Macdonell Family


The anterior cruciate ligament (ACL) is a ligament in the centre of the knee that prevents the shin bone (tibia) from moving forward on the thigh bone (femur).

Injuries to the ACL can range from mild (small tear/sprain) to severe (complete tear of the ligaments). When the ACL has been completely torn, and there are signs of instability, reconstructive surgery is required.

Mechanism of Injury
The most common mechanism of injury of the ACL is as a result of sudden pivoting or changing direction, twisting on a bent knee, or landing awkwardly from a jump.  

A physiotherapist can perform a series of special tests and examinations to identify an ACL tear, however the gold standard for diagnosis will be Magnetic Resonance Imaging (MRI).

ACL Reconstruction Surgery
ACL reconstruction surgery uses a graft to replace the ligament. Typically, the graft is taken from your own body, such as the tendon of the knee cap (patella) or of the hamstrings or quadriceps. The ligament can also be taken from a decreased donor.  

How Can Physiotherapy Help?
Rehabilitation begins immediately after surgery. A knee brace may be required to limit certain ranges of motion to optimize healing.

Rehabilitation can be broken into 3 phases:

Early Phase (Weeks 0-9)

  •  Decrease pain
  •  Reduce swelling
  •  Increase knee range of motion (as recommended)
  •  Maintain range of motion of hip and ankle on surgical side
  •  Activation of quadriceps muscle (thigh muscle)

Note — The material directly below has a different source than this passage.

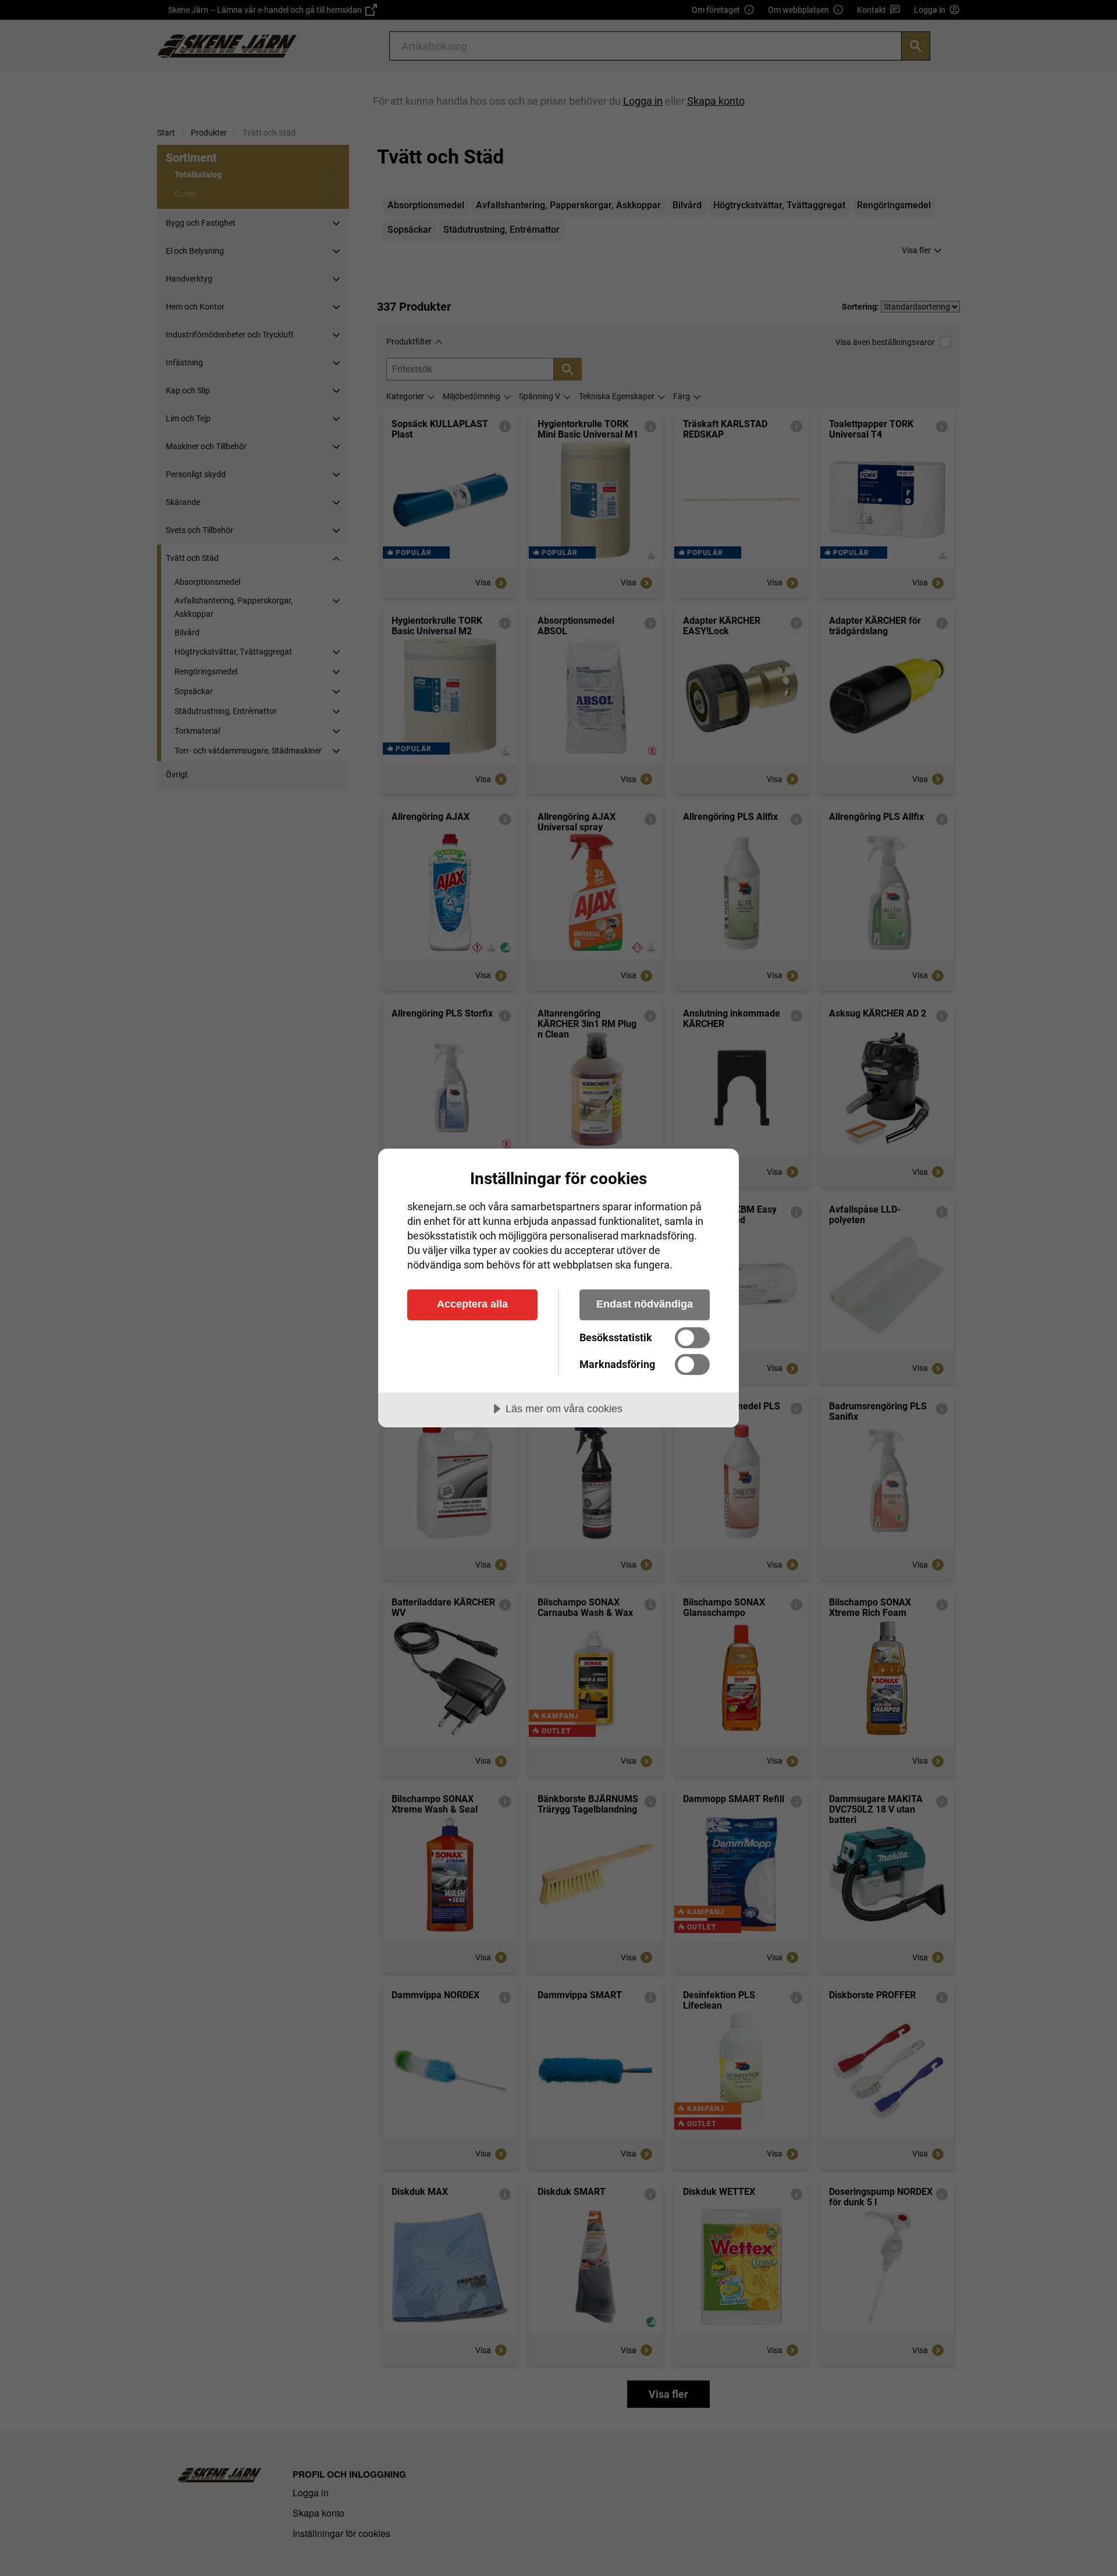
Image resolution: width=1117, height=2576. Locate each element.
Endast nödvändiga (644, 1304)
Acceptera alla (472, 1304)
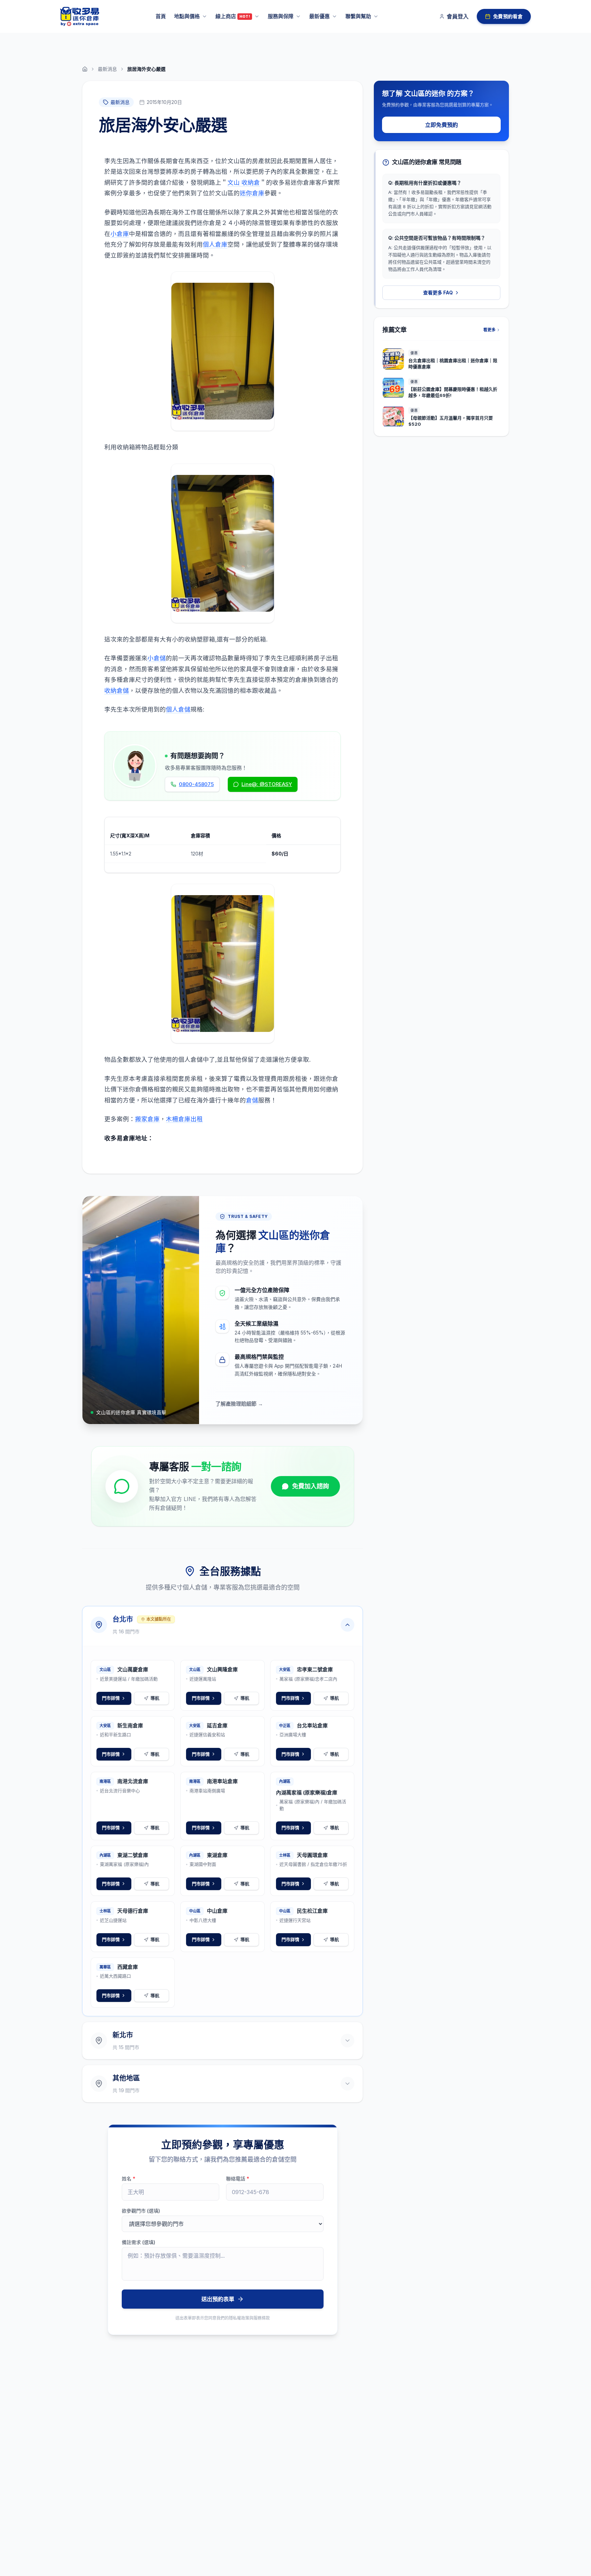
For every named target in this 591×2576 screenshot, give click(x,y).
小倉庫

Intermediate Phase (Weeks 9-16)

  •  Achieve full knee range of motion
  •  Strengthen quadriceps and lower leg
  •  Balance/Proprioceptive training 

Late Phase (Weeks 16-24)

  •  Continue strengthening of lower leg
  •  Sport specific strengthening
  •  Plyometric activities (explosive resistance exercises)
  •  Non-contact sport drills
  •  Continue balance/proprioceptive training 

As everyone’s situation is unique always consult a registered health professional to help create a management plan that’s effective and safe for you!